Each AI model has unique strengths:

Capability	Claude	Gemini
Context Window	200k tokens	1M tokens
Coding	Excellent	Excellent
Web Search	Limited	Native Google Search
Image Analysis	Good	Excellent
Reasoning	Excellent	Excellent (Gemini 3 Pro)

By integrating Gemini into Claude Code via MCP, you get the best of both worlds:

Claude handles primary development workflow
Gemini provides second opinions, large context analysis, and web research

Architecture Overview¶

┌─────────────────────────────────────────────────────────────────┐
│                     Claude Code                                  │
│                         │                                        │
│                         ▼                                        │
│              ┌─────────────────────┐                            │
│              │    MCP Protocol     │                            │
│              └─────────────────────┘                            │
│                         │                                        │
│                         ▼                                        │
│    ┌─────────────────────────────────────────────────────────┐  │
│    │              gemini-mcp server (Docker)                  │  │
│    │  ┌────────────────────────────────────────────────────┐ │  │
│    │  │  FastMCP Server (Python)                           │ │  │
│    │  │  - 5 unified tools (v0.5.0)                        │ │  │
│    │  │  - HTTP transport (port 33020)                     │ │  │
│    │  │  - Health check endpoint                           │ │  │
│    │  └────────────────────────────────────────────────────┘ │  │
│    │                       │                                  │  │
│    │                       ▼                                  │  │
│    │  ┌────────────────────────────────────────────────────┐ │  │
│    │  │  Gemini CLI (Node.js)                              │ │  │
│    │  │  - OAuth authentication                            │ │  │
│    │  │  - Google Search grounding                         │ │  │
│    │  │  - Multiple model support                          │ │  │
│    │  └────────────────────────────────────────────────────┘ │  │
│    └─────────────────────────────────────────────────────────┘  │
└─────────────────────────────────────────────────────────────────┘

Tool Consolidation: 44 → 5 Tools¶

Version 0.5.0 introduced a major token optimization by consolidating 44 individual tools into 5 unified tools:

Tool	Purpose	Token Savings
`gemini`	All AI query modes	12 tools → 1
`analyze`	Code/file/codebase analysis	15 tools → 1
`search`	Web and docs research	6 tools → 1
`debate`	AI-to-AI discussions	6 tools → 1
`trading`	Domain-specific analysis	5 tools → 1

Result: ~93% token reduction (~29,000 → ~2,500 tokens)

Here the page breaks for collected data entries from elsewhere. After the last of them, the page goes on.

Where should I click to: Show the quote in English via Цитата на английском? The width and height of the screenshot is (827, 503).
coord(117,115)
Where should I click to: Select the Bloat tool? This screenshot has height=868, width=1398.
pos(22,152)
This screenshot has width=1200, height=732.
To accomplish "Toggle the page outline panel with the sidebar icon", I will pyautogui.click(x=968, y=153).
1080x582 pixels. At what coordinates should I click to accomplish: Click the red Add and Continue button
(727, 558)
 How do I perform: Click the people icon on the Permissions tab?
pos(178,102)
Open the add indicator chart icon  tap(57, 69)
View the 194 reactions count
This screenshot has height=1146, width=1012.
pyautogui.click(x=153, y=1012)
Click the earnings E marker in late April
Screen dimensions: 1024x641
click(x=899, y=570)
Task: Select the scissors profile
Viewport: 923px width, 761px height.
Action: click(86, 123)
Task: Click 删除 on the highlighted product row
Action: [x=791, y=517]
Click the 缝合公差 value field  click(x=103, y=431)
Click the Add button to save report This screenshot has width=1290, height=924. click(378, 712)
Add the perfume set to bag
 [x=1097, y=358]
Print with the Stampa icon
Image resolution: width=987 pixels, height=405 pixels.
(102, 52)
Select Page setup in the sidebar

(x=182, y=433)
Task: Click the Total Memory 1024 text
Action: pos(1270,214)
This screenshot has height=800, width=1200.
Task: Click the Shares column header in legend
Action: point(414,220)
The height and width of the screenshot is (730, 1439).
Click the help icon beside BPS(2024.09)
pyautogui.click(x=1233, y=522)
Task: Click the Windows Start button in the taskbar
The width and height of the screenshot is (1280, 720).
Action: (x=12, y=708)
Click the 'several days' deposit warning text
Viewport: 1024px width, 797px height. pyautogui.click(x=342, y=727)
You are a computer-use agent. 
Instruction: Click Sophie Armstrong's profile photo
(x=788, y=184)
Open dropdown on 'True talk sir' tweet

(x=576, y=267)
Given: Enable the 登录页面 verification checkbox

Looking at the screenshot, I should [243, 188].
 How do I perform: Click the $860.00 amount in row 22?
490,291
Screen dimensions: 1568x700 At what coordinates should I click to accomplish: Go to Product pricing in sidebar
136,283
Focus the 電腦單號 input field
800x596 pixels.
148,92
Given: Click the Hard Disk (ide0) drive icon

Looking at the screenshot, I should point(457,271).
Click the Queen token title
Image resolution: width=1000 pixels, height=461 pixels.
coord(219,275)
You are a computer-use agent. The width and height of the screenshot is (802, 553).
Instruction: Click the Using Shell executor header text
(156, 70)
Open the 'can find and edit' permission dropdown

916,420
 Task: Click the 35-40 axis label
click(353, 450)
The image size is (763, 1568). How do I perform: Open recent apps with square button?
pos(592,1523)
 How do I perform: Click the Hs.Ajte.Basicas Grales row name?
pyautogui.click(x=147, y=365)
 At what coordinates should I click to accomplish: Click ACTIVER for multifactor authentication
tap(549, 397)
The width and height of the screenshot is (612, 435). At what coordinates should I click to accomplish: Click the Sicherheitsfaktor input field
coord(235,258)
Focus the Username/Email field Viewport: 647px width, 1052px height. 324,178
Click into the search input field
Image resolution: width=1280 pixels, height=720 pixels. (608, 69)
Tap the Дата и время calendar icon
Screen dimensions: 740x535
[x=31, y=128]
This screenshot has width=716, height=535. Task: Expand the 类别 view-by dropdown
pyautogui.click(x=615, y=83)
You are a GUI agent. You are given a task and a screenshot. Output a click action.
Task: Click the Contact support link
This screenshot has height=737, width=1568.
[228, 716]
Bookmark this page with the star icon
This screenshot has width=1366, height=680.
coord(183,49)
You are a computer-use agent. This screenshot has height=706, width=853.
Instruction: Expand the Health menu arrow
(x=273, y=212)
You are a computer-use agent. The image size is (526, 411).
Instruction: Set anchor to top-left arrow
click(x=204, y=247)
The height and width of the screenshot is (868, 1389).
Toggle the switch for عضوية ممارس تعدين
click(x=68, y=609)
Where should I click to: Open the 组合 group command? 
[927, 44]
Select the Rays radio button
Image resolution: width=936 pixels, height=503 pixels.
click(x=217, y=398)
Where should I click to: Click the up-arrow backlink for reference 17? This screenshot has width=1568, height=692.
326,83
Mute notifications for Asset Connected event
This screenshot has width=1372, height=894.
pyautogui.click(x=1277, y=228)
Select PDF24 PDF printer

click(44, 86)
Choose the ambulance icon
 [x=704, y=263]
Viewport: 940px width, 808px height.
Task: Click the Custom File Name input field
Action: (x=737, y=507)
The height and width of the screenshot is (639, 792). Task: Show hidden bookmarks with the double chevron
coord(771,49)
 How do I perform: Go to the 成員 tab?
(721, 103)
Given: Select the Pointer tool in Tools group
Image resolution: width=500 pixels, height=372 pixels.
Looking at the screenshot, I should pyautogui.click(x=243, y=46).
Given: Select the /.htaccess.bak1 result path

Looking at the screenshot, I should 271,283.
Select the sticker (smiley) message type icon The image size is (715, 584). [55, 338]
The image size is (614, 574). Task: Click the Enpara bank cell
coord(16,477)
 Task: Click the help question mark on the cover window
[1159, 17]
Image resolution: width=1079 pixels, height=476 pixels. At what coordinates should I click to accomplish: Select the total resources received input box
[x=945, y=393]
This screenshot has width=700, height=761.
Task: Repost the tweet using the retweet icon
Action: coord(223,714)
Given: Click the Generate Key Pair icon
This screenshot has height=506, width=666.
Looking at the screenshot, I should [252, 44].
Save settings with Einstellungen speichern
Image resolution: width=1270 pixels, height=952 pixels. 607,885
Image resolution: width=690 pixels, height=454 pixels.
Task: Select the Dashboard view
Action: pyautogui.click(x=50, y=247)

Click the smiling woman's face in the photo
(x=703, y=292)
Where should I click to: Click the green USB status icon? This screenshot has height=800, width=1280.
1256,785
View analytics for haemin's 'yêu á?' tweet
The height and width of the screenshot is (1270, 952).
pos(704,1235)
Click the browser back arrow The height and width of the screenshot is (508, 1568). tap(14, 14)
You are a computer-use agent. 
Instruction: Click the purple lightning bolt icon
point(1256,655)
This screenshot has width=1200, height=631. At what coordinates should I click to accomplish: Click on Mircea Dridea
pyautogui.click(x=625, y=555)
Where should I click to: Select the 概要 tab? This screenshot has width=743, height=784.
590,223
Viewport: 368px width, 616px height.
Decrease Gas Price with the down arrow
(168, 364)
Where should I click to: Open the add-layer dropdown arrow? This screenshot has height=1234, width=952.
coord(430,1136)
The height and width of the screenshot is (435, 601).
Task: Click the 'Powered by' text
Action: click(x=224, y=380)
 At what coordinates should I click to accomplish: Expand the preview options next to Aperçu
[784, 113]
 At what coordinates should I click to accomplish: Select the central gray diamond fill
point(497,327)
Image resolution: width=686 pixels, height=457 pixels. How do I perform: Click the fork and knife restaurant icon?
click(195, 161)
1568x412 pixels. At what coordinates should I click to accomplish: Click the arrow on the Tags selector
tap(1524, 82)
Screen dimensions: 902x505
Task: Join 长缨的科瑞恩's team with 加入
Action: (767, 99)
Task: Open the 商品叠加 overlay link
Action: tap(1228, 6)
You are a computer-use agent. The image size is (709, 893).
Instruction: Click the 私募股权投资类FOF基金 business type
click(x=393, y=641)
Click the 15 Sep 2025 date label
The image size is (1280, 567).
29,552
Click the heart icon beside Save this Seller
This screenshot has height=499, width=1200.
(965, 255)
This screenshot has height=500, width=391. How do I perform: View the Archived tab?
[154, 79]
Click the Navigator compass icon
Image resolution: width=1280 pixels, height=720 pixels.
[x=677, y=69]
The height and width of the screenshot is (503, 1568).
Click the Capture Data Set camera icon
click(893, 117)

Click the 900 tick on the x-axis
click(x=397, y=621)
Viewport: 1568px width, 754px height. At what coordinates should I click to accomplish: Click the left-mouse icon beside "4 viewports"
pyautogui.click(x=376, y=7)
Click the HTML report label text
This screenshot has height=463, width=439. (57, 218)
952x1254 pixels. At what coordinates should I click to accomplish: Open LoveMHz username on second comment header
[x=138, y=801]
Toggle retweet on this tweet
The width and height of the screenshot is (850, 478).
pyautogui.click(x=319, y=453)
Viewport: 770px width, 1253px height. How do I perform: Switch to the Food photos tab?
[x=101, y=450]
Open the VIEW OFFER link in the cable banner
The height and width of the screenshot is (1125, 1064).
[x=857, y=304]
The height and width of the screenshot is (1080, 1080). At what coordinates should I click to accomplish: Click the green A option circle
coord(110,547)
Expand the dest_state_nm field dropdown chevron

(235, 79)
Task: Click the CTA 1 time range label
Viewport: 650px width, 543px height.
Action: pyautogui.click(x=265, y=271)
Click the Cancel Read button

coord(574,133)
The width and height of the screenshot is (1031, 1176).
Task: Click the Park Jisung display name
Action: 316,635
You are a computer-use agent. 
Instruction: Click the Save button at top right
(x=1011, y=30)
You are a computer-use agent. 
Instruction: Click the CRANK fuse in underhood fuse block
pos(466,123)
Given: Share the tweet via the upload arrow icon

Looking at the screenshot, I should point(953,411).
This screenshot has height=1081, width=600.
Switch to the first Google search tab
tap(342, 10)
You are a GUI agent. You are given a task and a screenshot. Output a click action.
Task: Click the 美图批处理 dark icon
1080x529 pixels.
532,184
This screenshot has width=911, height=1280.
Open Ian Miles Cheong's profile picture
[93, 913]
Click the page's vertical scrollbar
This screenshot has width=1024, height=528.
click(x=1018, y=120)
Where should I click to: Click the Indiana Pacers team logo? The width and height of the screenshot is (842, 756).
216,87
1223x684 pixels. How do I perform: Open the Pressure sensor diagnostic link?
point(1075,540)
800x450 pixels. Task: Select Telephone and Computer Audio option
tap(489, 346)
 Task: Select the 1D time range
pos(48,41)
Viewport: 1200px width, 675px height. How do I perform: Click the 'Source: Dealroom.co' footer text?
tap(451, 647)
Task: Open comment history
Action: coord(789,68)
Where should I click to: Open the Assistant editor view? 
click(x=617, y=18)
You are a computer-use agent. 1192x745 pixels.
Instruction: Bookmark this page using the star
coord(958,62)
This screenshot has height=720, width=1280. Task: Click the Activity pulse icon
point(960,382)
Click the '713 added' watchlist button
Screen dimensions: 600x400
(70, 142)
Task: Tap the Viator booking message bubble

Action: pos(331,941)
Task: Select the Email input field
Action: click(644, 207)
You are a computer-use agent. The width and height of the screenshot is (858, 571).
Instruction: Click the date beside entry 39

Tool 1: `gemini` - Unified AI Query¶

async def gemini(
    prompt: str,
    mode: str = "fast",      # fast, reasoning, explain, summarize, models
    model: str = None,       # Override: gemini-3-pro-preview, gemini-2.5-flash
    context: str = "",
) -> dict | str:

Mode options:

Mode	Model Used	Use Case
`fast`	gemini-2.5-flash	Quick questions, syntax help
`reasoning`	gemini-3-pro-preview	Complex analysis, architecture
`explain`	gemini-2.5-flash	Detailed explanations
`summarize`	gemini-2.5-flash	Bullet point summaries
`models`	N/A	List available models

Tool 2: `analyze` - Code Analysis¶

async def analyze(
    target: str,             # File path, directory, code snippet, or git diff
    instruction: str,        # What to look for
    focus: str = "general",  # general, security, performance, architecture, patterns
) -> dict | str:

The tool automatically detects input type:

File path: Reviews single file
Directory: Analyzes entire codebase with 1M token context
Code snippet: Inline code review
Git diff: PR review with recommendations

Tool 3: `search` - Web Research¶

async def search(
    query: str,
    depth: str = "quick",       # quick, deep, academic, docs
    topic_context: str = None,
) -> dict:

Depth options:

Depth	Description
`quick`	Single web search
`deep`	Comprehensive multi-step research
`academic`	Academic papers, scholarly sources
`docs`	Library documentation lookup

Docker Configuration¶

Multi-Stage Dockerfile¶

FROM python:3.12-slim as builder

# Install Node.js 22 for Gemini CLI
RUN curl -fsSL https://deb.nodesource.com/setup_22.x | bash - && \
    apt-get install -y nodejs

# Install Gemini CLI
RUN npm install -g @google/gemini-cli@nightly

# Install Python dependencies
COPY pyproject.toml .
RUN pip install --no-cache-dir .

FROM python:3.12-slim
COPY --from=builder /usr/local/lib/python3.12/site-packages /usr/local/lib/python3.12/site-packages
COPY --from=builder /usr/local/bin/gemini /usr/local/bin/gemini

# Run as non-root user
RUN useradd -m gemini
USER gemini

COPY src/gemini_mcp /app/gemini_mcp
WORKDIR /app

CMD ["python", "-m", "gemini_mcp.server"]

Docker Compose¶

services:
  gemini-mcp-http:
    build:
      context: .
      dockerfile: docker/Dockerfile
    container_name: gemini_mcp_http
    restart: unless-stopped
    ports:
      - "33020:8765"
    environment:
      - GEMINI_MCP_TRANSPORT=streamable-http
      - GEMINI_MCP_SERVER_HOST=0.0.0.0
      - GEMINI_MCP_SERVER_PORT=8765
      - GEMINI_MCP_GEMINI_DEFAULT_MODEL=gemini-3-pro-preview
      - GEMINI_MCP_GEMINI_TIMEOUT=300
      - GEMINI_MCP_GEMINI_ACTIVITY_TIMEOUT=1800
    volumes:
      # Mount OAuth credentials (read-only staging)
      - ${HOME}/.gemini:/home/gemini/.gemini-host:ro
    healthcheck:
      test: ["CMD", "curl", "-f", "http://localhost:8765/health"]
      interval: 30s
      timeout: 10s
      retries: 3

OAuth Authentication Strategy¶

Gemini CLI uses Google OAuth, not API keys. The container needs write access to refresh tokens, but we mount credentials read-only for security.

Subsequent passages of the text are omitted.